> Exercise instructions: Across all entries below, how many lines include "computer"? Only the number, please.
[[ Records to process open ]]
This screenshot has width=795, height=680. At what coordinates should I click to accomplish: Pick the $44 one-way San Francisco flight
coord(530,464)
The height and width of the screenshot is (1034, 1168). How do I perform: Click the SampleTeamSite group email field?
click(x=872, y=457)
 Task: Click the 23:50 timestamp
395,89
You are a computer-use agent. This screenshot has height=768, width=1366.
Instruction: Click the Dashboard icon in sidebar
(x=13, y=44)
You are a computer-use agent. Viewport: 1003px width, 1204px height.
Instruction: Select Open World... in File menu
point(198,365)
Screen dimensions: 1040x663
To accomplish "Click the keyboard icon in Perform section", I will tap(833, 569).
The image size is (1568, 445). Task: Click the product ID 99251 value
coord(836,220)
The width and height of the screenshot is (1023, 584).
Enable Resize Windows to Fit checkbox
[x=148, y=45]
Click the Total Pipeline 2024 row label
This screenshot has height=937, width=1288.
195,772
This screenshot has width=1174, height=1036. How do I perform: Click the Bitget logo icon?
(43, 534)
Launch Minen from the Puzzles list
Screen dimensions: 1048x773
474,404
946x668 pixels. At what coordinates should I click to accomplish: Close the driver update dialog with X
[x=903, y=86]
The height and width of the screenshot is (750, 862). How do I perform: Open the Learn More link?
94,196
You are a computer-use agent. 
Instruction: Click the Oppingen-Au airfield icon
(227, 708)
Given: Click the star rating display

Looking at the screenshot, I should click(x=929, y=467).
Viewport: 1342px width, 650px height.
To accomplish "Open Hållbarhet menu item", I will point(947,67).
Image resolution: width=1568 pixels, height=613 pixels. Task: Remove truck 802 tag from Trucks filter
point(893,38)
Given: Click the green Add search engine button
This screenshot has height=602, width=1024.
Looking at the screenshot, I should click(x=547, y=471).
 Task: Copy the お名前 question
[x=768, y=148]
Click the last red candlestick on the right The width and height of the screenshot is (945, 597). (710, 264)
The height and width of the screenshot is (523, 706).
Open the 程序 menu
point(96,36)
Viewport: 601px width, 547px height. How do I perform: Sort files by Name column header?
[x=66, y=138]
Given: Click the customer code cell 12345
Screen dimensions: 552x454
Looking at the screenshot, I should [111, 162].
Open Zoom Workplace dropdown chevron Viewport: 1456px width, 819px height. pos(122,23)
[[ Records to process closed ]]
> Written solution: 3